After this the worms separate. When the egg-laying time arrives, the clitellus secretes a snotty tube. On the way out to the outside, when it passes through the female sexual orifices, the ovules come out. These are fertilized when the tubule reaches the seminal receptacle.

Once outside, the tube closes forming a cocoon, where the eggs continue to develop. After two or three weeks the worms hatch.

Fiddler Crab ( Uca pugnax)

These crustaceans have their own courtship behaviors, in which the males wave their claws with the intention of attracting females. They carry their fertilized eggs in a kind of mass, located in the lower part of their body.

The female remains in the burrow during gestation. After two weeks it comes out to release the eggs. The larvae inhabit the plankton for approximately 2 weeks.

Millipede

In this animal, as in all diplopods, fertilization is internal. Secondary sexual organs may not be visible, as is generally the case in females, or in some cases they may be lacking.

Fertilization in species of the order Polyxenida occurs when the female takes spermatophores directly from the ground. For this it is guided by a chemical signal left by the male.

In the rest of the millipedes, the males have 1 or 2 pairs of legs known as gonopods. These are used to transfer sperm to the female during copulation. Some species could reproduce asexually, through parthenogenesis.

Moisture bugs ( Armadillidium vulgare)

The moisture scale is a terrestrial crustacean that needs humid environments to live. In the males of this species there is no copulatory organ, but appendages that have undergone modifications to fulfill this function.

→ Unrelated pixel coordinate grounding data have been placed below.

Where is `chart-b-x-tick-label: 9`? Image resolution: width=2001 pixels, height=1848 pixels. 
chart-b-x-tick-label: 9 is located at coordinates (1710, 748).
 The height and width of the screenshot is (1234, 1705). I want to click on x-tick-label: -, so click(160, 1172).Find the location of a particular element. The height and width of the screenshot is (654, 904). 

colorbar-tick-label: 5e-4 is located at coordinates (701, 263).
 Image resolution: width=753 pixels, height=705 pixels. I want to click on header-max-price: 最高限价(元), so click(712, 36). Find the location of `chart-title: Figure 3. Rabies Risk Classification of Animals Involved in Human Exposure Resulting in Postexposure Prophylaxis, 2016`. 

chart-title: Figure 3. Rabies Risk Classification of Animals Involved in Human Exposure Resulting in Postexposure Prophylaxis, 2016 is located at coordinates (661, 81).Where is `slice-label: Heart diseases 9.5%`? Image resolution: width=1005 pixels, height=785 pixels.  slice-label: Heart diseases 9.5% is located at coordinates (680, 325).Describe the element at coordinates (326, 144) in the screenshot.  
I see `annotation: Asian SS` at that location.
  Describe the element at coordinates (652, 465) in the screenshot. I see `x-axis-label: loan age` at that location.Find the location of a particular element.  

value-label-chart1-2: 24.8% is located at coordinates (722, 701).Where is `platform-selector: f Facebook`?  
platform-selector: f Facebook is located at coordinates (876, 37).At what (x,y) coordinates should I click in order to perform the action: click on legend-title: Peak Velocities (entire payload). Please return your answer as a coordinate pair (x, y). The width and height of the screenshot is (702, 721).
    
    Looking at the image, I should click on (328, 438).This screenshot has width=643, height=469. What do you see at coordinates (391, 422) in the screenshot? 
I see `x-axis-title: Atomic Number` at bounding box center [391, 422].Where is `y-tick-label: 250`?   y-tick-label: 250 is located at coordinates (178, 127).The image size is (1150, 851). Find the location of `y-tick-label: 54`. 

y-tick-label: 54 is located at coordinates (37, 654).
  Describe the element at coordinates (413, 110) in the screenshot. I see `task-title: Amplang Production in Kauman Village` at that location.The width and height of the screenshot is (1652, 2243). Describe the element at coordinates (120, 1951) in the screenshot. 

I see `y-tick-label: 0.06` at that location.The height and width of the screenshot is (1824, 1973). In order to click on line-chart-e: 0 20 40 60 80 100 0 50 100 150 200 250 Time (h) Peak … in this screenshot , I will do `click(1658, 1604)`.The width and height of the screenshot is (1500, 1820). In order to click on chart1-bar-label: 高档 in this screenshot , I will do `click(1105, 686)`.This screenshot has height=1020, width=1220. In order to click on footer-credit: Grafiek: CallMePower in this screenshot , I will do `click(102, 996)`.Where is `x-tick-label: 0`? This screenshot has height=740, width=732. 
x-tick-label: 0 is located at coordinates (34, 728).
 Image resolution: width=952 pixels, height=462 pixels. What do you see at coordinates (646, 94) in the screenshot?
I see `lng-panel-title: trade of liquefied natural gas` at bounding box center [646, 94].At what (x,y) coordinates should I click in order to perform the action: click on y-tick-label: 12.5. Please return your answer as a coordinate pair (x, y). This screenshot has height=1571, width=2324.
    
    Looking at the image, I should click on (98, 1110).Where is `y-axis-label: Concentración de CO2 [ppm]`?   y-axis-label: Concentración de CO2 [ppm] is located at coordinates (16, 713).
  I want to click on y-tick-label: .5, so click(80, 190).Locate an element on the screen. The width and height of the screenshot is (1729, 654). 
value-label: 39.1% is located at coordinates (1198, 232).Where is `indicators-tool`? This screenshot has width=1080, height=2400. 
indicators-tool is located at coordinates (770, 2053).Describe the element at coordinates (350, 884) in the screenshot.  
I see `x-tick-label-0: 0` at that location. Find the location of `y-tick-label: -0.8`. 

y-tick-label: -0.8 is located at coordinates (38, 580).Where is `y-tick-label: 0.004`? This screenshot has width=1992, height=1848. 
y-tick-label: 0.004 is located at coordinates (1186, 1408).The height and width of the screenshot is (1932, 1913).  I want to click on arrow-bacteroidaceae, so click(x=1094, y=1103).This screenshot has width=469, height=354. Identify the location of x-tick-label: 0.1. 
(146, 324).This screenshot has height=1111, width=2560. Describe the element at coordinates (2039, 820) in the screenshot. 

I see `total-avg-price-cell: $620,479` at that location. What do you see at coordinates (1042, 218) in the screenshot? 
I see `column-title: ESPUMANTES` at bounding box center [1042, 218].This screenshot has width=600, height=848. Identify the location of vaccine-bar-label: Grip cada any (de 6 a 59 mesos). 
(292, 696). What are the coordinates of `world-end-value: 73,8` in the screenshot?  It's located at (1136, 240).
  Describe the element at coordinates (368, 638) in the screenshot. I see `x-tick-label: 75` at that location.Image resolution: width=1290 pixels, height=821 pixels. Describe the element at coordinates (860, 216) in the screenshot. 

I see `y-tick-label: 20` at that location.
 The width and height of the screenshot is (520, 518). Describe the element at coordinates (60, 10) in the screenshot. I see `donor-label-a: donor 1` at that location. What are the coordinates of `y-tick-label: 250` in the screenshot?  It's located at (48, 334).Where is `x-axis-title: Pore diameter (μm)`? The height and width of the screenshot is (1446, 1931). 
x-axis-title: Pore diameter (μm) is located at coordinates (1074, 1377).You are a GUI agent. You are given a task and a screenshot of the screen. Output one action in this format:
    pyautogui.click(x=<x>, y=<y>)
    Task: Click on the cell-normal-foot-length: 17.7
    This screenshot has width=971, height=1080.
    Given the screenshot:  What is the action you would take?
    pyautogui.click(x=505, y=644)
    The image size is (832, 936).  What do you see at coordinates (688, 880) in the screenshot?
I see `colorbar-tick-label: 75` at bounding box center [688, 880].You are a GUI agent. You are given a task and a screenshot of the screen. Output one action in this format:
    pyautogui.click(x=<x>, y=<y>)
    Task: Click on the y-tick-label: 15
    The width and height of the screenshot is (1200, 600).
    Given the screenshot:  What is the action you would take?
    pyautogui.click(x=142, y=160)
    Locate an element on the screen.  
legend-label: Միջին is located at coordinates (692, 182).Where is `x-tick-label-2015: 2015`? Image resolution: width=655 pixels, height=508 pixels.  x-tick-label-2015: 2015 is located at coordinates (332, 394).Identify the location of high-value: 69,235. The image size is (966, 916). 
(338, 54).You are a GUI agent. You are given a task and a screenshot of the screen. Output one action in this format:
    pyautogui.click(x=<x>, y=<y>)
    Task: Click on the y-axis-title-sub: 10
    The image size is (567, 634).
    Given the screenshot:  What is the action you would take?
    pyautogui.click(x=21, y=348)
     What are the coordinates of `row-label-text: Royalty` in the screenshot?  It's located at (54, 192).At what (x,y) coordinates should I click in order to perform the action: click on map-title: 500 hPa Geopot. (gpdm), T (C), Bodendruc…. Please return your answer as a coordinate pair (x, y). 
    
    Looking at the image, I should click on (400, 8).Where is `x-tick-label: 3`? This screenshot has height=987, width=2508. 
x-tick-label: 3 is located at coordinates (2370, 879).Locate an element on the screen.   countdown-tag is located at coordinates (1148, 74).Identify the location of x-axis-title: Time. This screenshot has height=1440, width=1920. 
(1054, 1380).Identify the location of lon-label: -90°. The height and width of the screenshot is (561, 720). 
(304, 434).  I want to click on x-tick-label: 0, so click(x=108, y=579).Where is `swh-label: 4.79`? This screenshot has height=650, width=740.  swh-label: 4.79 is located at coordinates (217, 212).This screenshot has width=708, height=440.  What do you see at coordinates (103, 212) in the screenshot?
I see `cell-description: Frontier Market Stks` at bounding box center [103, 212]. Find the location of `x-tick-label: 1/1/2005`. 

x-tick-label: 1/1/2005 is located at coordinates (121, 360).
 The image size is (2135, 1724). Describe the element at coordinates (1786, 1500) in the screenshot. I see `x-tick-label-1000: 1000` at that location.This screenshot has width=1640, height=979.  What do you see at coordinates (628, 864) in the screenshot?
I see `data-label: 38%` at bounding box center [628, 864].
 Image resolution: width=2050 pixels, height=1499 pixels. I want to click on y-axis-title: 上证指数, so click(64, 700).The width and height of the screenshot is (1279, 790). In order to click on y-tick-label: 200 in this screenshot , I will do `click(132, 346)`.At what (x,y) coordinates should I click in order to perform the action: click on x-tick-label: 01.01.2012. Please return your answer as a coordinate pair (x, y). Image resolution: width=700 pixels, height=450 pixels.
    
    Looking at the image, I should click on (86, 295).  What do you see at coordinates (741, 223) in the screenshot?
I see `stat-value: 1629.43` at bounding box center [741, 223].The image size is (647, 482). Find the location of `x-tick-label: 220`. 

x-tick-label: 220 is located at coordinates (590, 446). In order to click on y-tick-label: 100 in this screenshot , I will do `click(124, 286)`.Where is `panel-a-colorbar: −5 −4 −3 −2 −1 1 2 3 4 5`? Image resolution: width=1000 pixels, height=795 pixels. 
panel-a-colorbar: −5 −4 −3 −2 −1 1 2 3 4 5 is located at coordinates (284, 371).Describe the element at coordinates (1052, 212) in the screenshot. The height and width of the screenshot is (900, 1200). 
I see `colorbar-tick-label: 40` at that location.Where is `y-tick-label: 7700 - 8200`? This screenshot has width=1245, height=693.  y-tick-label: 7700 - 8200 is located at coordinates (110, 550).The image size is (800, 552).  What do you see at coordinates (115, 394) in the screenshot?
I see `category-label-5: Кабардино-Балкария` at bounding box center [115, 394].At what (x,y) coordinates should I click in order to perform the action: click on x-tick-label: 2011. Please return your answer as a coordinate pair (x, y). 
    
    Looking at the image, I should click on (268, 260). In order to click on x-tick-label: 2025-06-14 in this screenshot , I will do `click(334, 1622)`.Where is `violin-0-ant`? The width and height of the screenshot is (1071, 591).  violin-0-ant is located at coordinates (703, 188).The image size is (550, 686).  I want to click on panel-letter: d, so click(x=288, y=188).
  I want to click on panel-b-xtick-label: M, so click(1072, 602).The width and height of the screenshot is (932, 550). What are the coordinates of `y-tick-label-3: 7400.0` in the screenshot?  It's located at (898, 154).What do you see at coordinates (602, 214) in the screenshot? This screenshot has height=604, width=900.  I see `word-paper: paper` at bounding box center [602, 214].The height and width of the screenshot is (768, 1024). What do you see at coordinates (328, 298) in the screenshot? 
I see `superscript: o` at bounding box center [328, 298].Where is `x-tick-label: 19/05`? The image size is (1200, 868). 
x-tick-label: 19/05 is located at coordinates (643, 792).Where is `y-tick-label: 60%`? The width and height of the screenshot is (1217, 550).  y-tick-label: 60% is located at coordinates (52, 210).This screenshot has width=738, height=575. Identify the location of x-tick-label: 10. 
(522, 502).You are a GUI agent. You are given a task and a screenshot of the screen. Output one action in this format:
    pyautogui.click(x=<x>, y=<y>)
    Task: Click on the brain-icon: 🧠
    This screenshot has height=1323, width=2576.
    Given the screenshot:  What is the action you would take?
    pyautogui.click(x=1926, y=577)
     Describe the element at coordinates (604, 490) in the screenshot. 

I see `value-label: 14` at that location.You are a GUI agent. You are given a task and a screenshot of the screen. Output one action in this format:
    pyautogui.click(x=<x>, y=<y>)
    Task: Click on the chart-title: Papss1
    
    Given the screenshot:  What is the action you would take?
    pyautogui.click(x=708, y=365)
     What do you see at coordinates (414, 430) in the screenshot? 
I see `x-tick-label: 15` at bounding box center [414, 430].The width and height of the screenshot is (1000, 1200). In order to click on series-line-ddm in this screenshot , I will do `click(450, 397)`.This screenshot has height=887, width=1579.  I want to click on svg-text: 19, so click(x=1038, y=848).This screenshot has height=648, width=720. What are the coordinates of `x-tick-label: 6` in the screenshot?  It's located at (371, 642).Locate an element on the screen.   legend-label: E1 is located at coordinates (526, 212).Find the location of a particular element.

Sperm transfer is carried out through a spermatophore, which is a structure secreted by the accessory sex glands.

The female places her eggs inside the marsupium, where they fully develop. Because there is no metamorphosis in the moisture mealybug, when the eggs hatch, the young have characteristics very similar to their parents.

References 

  1. Wikipedia (2018). Detritivore. Recovered from en.wikipedia.org.
  2. Rodríguez Salazar (2018). Detritivore organisms, characteristics and adaptations, examples. Paradais sphynx. Recovered from parais-sphynx.com.
  3. René M. Sánchez, Germán Galvis, Pedro F. Victoriano (2003). Relationship between digestive tract characteristics and
    diets of fishes from yucao river, meta river system (Colombia). Recovered from scielo.conicyt.cl.
  4. Biology dictionary (2018). Detritivore. Recovered from biologydictionary.net.
  5. Lakna Panawala (2017). Difference Between Scavenger and
  6. Ana Rute Amadeu Santana, Martin Werth, Evanilde Benedito-Cecilio (2014). Use of food resources by detritivorous fish in floodplains: a synthesis. Scielo. Recovered from scielo.org.co.